A Convenção nº. 158 da Organização Internacional do Trabalho se refere a possibilidade de dispensa de trabalhadores na iniciativa privada apenas nas seguintes condições: a menos que exista para isso uma causa justificada relacionada com sua capacidade ou seu comportamento ou baseada nas necessidades de funcionamento da empresa, estabelecimento ou serviço. Dessa forma, veda a dispensa imotivada de trabalhadores permeando uma estabilidade infinita no trabalho.

segunda-feira, 3 de março de 2008

Atualizado em 29 de fevereiro de 2008 08:52


A Convenção nº. 158 da OIT

Denize de Souza Carvalho do Val*


José Fagundes do Val**

A Convenção nº. 158 da Organização Internacional do Trabalho (clique aqui) se refere a possibilidade de dispensa de trabalhadores na iniciativa privada apenas nas seguintes condições: a menos que exista para isso uma causa justificada relacionada com sua capacidade ou seu comportamento ou baseada nas necessidades de funcionamento da empresa, estabelecimento ou serviço. Dessa forma, veda a dispensa imotivada de trabalhadores permeando uma estabilidade infinita no trabalho.

O conceito estabelecido é irrestrito, vez que se trata de Convenção internacional que deverá ser adaptada às peculiaridades de cada país signatário, o que para o Brasil, representaria um absoluto caos, além de um convite à informalidade.

Isso porque, o Brasil adota o sistema positivista do Direito, onde leis regulamentam senão todas, a grande maioria das atividades, o que significaria a extensão da garantia de emprego desde o trabalho doméstico até o do Diretor - empregado de uma sociedade anônima, que, dessa forma, jamais poderiam ser dispensados fora dos parâmetros convencionais. É de se imaginar como se daria a discussão com os Sindicatos sobre os problemas domésticos ou das companhias e ainda depender de sua aprovação para efetivação das dispensas.

Resta clara a impraticabilidade de tal situação que desprestigia o mérito e a dedicação criando uma situação insustentável de ingerência dentro da atividade privada e até mesmo familiar, além da óbvia violência o princípio da livre iniciativa, expresso no parágrafo único do artigo 170 da Constituição Brasileira (clique aqui), alcançando o campo da inconstitucionalidade material.
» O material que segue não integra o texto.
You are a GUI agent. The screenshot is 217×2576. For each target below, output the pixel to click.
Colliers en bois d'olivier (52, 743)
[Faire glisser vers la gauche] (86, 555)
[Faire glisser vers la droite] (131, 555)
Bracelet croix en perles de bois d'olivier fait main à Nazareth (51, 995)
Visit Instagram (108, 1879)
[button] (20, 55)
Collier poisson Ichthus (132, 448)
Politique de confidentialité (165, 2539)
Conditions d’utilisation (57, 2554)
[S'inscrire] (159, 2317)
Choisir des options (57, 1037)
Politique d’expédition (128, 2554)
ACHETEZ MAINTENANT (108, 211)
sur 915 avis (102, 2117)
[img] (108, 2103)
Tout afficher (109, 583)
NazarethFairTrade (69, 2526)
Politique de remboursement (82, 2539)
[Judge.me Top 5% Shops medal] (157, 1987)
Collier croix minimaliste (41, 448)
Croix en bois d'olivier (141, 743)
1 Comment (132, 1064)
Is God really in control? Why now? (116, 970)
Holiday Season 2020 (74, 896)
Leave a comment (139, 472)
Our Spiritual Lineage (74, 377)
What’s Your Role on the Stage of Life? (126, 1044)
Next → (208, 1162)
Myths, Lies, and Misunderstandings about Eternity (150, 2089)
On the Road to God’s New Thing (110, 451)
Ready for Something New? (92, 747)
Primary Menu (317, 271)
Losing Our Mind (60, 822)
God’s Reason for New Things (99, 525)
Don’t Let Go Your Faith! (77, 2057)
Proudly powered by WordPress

Por outro lado, a imposição da manutenção do emprego a qualquer custo, impedindo a dispensa à critério da gestão empresarial ou da gestão da economia familiar, denota a intenção de mais uma vez transferir encargos públicos à iniciativa privada. Os empregadores - pessoas jurídicas já arcam com pesados pagamentos indenizatórios e compensatórios, a saber: 30 dias de aviso-prévio, férias e 13º. salário proporcionais e da multa de 40% sobre o total dos depósitos do Fundo de Garantia por Tempo de Serviço, tendo ainda o ex-empregado o direito ao seguro desemprego enquanto se dedica a procura de um novo trabalho. Denota-se que o legislador pátrio substituiu, com propriedade o texto convencional criando compensações financeiras que igualmente coíbem dispensas imotivadas pelo volume de encargos financeiros ao empregador.

Na eventual ratificação da Convenção deveria ocorrer concomitantemente a extinção do FGTS, eis que os depósitos destinam-se a garantir a subsistência do trabalhador por ocasião de dispensa sem justa causa. Seria incongruente a manutenção desse encargo, já que inexistiriam razões para o saque.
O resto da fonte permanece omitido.